7. The method of claim 3, wherein the production system flow condition change is caused by at least one member selected from: a change in the liquid loading of the wellbore; a change in zonal production, including flow or no flow, a change in flow regime and possible identification thereof; a change in the cross flow between zones and another well; gas production or injection; and treatment agent injection.

8. The method of claim 3, wherein the production system flow condition change is caused by at least one member selected from: a change in the operating state of a passive or active Inflow Control Device (ICD) deployed in the wellbore; a change in the operating state of a passive or active Inflow Control Valve (ICV).

9. The method of claim 3, wherein the production system flow condition change is caused by at least one member selected from: a change in the downhole fluid flow regime; a change in the fluid emulsion condition of the downhole fluid; and a change in the fluid production rate of the reservoir or zone.

10. The method of claim 3, wherein the production system flow condition change is caused by a water breakthrough into the wellbore.

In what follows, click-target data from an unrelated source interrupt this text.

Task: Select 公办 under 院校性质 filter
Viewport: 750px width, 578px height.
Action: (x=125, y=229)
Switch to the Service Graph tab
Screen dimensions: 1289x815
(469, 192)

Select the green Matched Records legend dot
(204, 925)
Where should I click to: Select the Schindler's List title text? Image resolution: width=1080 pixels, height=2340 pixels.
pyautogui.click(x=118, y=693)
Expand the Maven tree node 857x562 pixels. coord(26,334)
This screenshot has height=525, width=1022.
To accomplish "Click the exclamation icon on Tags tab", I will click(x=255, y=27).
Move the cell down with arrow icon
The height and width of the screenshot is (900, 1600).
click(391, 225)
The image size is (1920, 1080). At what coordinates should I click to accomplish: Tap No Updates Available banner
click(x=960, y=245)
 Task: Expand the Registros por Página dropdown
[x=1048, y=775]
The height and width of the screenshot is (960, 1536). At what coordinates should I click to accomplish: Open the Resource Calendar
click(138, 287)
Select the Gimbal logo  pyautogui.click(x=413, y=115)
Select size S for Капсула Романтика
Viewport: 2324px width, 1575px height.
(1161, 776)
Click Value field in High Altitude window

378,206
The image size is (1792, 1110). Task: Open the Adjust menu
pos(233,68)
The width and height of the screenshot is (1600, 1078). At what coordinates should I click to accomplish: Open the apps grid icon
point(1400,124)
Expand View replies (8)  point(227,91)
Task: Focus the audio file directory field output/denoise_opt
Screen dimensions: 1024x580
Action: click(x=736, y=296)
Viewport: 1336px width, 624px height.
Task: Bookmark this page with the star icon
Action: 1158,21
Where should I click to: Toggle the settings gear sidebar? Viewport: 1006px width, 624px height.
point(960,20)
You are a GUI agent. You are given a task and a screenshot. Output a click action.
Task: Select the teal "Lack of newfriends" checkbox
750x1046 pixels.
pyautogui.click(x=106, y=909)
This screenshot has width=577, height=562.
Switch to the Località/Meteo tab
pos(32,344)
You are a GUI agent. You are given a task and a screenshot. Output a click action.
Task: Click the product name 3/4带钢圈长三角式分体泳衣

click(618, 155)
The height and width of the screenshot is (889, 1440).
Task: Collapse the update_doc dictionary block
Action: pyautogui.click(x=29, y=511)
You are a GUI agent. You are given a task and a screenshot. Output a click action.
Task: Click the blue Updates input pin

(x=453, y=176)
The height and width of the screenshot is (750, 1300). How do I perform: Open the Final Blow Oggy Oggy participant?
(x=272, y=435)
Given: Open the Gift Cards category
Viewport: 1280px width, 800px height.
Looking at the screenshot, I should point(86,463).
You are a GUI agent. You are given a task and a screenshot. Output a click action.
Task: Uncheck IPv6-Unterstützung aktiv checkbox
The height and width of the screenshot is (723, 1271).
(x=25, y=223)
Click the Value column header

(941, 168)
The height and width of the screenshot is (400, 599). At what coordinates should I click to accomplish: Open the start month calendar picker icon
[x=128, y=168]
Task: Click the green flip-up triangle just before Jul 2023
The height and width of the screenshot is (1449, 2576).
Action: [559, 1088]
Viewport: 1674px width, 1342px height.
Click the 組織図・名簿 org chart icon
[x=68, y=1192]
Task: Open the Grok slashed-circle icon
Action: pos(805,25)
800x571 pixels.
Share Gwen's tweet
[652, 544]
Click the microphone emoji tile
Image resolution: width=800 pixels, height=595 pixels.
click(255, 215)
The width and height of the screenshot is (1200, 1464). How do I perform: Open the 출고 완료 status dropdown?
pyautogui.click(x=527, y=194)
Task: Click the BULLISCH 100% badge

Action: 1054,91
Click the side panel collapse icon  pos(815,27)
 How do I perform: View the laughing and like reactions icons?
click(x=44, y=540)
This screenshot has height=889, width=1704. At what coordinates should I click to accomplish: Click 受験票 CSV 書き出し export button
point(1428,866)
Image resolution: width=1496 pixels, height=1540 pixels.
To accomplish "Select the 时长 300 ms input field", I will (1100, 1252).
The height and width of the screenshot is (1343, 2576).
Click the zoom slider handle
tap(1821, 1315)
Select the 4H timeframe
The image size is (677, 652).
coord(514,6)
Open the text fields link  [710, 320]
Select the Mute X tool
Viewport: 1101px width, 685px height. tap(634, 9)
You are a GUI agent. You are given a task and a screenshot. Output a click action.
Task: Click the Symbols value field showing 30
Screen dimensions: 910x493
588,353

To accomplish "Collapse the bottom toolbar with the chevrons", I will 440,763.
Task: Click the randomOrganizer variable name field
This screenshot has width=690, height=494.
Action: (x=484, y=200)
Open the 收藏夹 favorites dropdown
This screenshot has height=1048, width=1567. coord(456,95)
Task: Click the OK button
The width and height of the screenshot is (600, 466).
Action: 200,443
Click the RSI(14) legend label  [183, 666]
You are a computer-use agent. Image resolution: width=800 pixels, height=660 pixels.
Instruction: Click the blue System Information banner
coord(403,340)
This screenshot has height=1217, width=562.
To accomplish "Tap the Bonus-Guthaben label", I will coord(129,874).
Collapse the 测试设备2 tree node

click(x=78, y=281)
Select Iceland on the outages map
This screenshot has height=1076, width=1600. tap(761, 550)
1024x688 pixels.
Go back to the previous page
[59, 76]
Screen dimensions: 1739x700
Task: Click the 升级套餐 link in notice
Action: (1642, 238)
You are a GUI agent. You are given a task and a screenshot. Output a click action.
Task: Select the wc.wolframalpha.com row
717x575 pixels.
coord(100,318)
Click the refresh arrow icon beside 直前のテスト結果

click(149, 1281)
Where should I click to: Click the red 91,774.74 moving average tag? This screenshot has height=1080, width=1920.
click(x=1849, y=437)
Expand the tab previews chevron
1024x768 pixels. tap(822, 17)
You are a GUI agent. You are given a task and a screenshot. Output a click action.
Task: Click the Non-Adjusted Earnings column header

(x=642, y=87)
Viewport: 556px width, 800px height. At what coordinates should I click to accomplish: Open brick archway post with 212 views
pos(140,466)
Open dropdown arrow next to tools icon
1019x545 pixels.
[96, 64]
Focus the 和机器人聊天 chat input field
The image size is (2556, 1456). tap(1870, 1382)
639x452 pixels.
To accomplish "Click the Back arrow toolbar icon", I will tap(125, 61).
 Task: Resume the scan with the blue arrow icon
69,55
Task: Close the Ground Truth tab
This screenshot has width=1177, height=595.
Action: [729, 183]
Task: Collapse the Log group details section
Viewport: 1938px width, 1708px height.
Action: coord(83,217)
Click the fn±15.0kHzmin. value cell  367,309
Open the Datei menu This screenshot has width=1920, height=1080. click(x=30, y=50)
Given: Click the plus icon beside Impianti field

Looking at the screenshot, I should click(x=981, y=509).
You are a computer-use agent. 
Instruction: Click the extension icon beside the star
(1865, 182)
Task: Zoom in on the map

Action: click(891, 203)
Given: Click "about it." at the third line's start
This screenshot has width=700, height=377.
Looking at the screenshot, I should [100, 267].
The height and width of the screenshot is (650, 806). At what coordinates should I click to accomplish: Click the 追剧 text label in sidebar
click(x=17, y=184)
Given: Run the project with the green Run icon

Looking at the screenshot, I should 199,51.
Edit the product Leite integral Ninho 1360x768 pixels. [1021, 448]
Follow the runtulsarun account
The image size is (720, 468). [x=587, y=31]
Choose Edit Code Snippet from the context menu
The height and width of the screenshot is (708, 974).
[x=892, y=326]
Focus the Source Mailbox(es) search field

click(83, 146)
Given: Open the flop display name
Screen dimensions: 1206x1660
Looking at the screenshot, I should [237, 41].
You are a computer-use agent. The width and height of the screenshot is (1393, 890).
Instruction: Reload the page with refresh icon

11. A method for use in a hydrocarbon production system:

sending light signals down the fiber optic sensor system; and

analyzing detected light signals with the analysis unit, wherein the analysis unit uses a distributed vibration sensing (DVS) analysis to identify to a change in integrity or operating condition of the production component based upon measured vibration of the production component.

12. The method of claim 11, wherein the fiber optic system comprises at least one single-component or multi-component (2C or 3C) vibration sensor system.

13. The method of claim 11, further comprising determining the cause of the production component operating condition or integrity change based upon the analyzed light signals received from the analysis unit.

14. The method of claim 13, wherein the production component change is caused by at least one member selected from: a change in the operational state of a gas lift valve; a leaking gas lift valve; and a leak of the production tubing or the casing; and flow or erosion behind the casing or the tubing.

15. The method of claim 13, wherein the production component change is caused by at least one member selected from: erosion caused by solids in produced fluid from the wellbore or injected fluid into the wellbore; erosion or corrosion resulting from cavitation; and a thermal expansion of the downhole component.

16. The method of claim 13, wherein the production component change is caused by at least one member selected from: friction based wear of a pump; rod wear from movement of a pump rod; a worn pump bearing; a decrease in pump performance; and the location or change of fluid level in the wellbore.

17. The method of claim 13, wherein the production component change is caused by at least one member selected from: a change in the operational state of a flow control valve, or an active ICD; and the plugging or reduction in flow through of a production or injection system component.

18. The method of claim 13, wherein the production component change is caused by at least one member selected from: a decrease in the operational capacity of a surface driven pump; and a decrease in the operational capacity of an ESP.

19. The method of claim 13, wherein the production component change is caused by flow back of proppant following a downhole treatment or stimulation operation.

20. The method of claim 13, wherein the production component change is caused by at least one member selected from: a placement of a downhole screen; and a placement of a downhole gravel pack.